Class Decoder
Defined in tensorflow/contrib/seq2seq/python/ops/decoder.py.
An RNN Decoder abstract interface object.
Concepts used by this interface:
- inputs: (structure of) tensors and TensorArrays that is passed as input to
the RNNCell composing the decoder, at each time step.
- state: (structure of) tensors and TensorArrays that is passed to the
RNNCell instance as the state.
- finished: boolean tensor telling whether each sequence in the batch is
finished.
- outputs: Instance of BasicDecoderOutput. Result of the decoding, at each
time step.
Properties
batch_size
The batch size of input values.
output_dtype
A (possibly nested tuple of...) dtype[s].
output_size
A (possibly nested tuple of...) integer[s] or TensorShape object[s].
tracks_own_finished
Describes whether the Decoder keeps track of finished states.

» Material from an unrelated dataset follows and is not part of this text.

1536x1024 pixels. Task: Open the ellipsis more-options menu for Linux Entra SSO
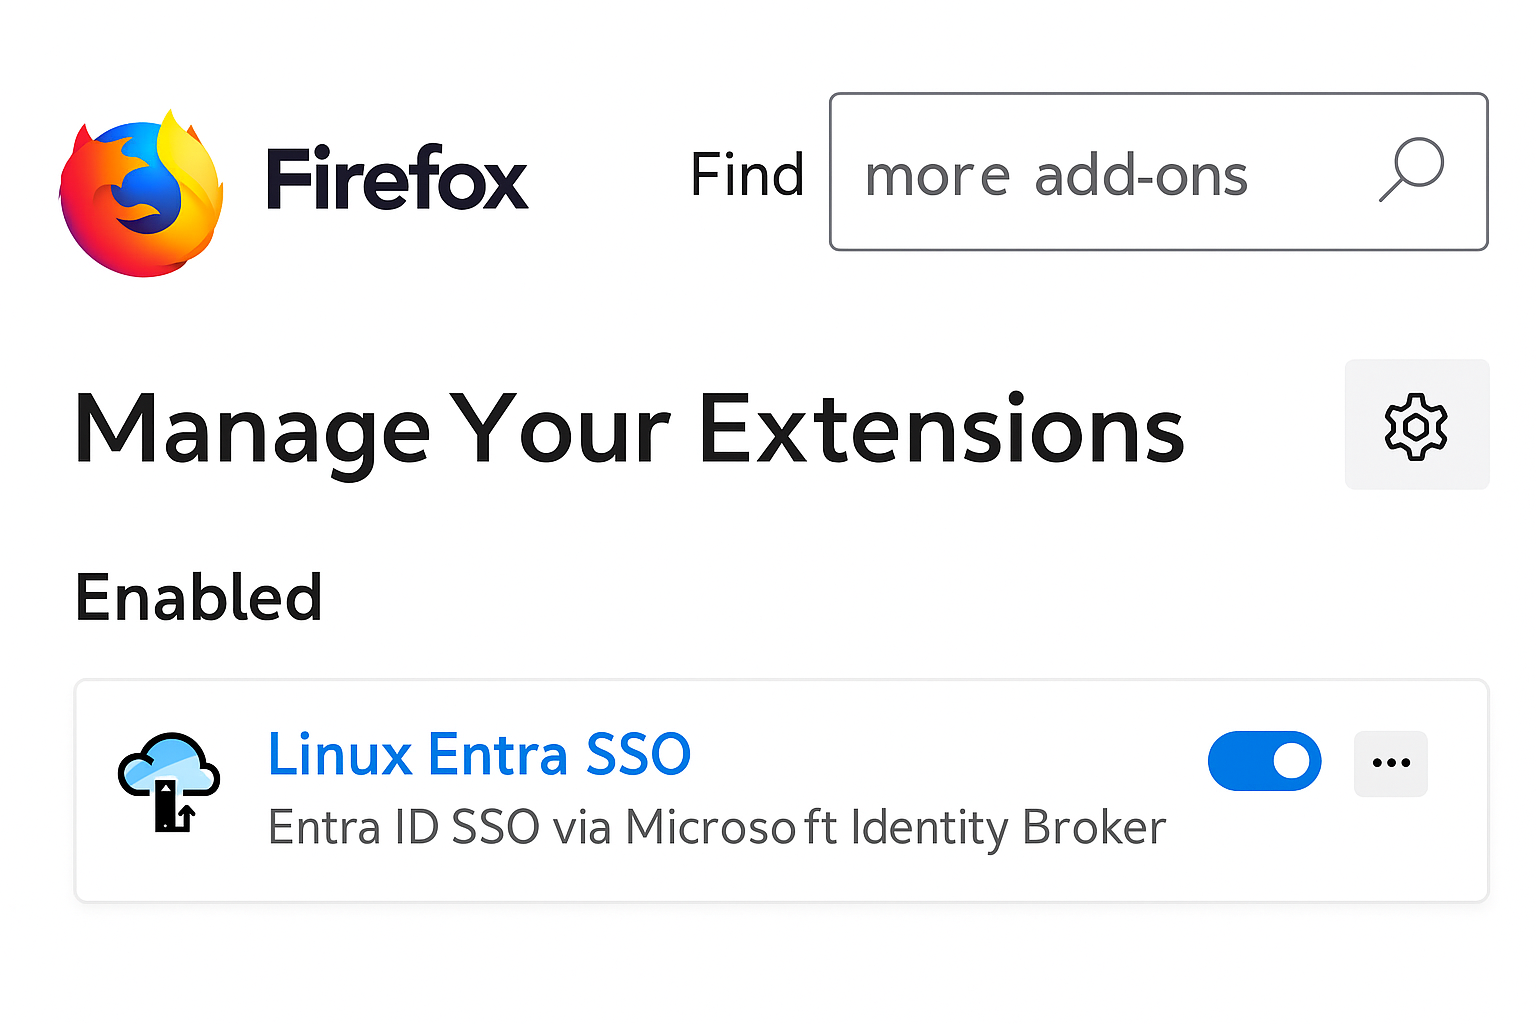1390,763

Most decoders will emit a true/false finished value independently
at each time step. In this case, the dynamic_decode function keeps track
of which batch entries are already finished, and performs a logical OR to
insert new batches to the finished set.
Some decoders, however, shuffle batches / beams between time steps and
dynamic_decode will mix up the finished state across these entries because
it does not track the reshuffle across time steps. In this case, it is
up to the decoder to declare that it will keep track of its own finished
state by setting this property to True.
Returns:
Python bool.
Methods
tf.contrib.seq2seq.Decoder.finalize
finalize(
outputs,
final_state,
sequence_lengths
)
tf.contrib.seq2seq.Decoder.initialize
initialize(name=None)
Called before any decoding iterations.
This methods must compute initial input values and initial state.
Args:
name: Name scope for any created operations.
Returns:
(finished, initial_inputs, initial_state): initial values of
'finished' flags, inputs and state.
tf.contrib.seq2seq.Decoder.step
step(
time,
inputs,
state,
name=None
)
Called per step of decoding (but only once for dynamic decoding).
Args:
time: Scalarint32tensor. Current step number.inputs: RNNCell input (possibly nested tuple of) tensor[s] for this time step.state: RNNCell state (possibly nested tuple of) tensor[s] from previous time step.name: Name scope for any created operations.
Returns:
(outputs, next_state, next_inputs, finished): outputs is an object
containing the decoder output, next_state is a (structure of) state
tensors and TensorArrays, next_inputs is the tensor that should be used
as input for the next step, finished is a boolean tensor telling whether
the sequence is complete, for each sequence in the batch.